Exercise: Format the lines between the one holding "At what (x,y)" and the one holding "specifics: Especificas: Agrietamiento; En laderas d… is", inclusive, as a JSON list of strings with one string per line. Leave out blank lines.

*** Exercise data ***

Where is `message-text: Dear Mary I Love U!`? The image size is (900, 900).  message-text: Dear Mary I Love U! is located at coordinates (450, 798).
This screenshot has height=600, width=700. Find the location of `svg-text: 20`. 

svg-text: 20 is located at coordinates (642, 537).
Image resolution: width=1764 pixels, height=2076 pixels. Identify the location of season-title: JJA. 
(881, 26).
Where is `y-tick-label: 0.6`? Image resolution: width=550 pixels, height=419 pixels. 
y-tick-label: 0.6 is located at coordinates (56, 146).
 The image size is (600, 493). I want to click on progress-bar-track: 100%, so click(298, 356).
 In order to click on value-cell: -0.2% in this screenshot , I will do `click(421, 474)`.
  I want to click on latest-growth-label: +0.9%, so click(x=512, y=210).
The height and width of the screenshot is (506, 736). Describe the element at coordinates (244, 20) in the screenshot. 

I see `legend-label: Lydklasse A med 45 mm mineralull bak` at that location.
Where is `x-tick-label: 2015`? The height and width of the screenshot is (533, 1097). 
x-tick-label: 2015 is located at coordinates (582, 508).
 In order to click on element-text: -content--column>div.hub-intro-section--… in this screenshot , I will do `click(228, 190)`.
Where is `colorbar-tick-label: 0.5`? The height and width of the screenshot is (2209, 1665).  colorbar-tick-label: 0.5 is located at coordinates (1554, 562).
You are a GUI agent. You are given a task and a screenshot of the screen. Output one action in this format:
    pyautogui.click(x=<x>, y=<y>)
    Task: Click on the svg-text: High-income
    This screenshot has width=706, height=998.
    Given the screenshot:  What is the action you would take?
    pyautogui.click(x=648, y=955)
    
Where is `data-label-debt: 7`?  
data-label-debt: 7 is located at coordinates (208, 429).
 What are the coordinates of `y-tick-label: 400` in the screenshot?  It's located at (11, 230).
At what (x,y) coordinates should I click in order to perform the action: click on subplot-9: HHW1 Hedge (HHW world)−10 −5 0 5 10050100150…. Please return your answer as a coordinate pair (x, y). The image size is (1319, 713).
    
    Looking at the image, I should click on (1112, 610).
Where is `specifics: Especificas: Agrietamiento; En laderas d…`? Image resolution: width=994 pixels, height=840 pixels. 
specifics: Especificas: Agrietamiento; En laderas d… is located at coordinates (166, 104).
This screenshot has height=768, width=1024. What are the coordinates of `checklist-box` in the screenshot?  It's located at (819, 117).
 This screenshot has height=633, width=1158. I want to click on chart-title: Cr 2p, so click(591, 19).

*** End of Exercise data ***

Solution to this exercise:
[
  "At what (x,y) coordinates should I click in order to perform the action: click on subplot-9: HHW1 Hedge (HHW world)−10 −5 0 5 10050100150…. Please return your answer as a coordinate pair (x, y). The image size is (1319, 713).",
  "    Looking at the image, I should click on (1112, 610).",
  "Where is `specifics: Especificas: Agrietamiento; En laderas d…`? Image resolution: width=994 pixels, height=840 pixels. ",
  "specifics: Especificas: Agrietamiento; En laderas d… is located at coordinates (166, 104)."
]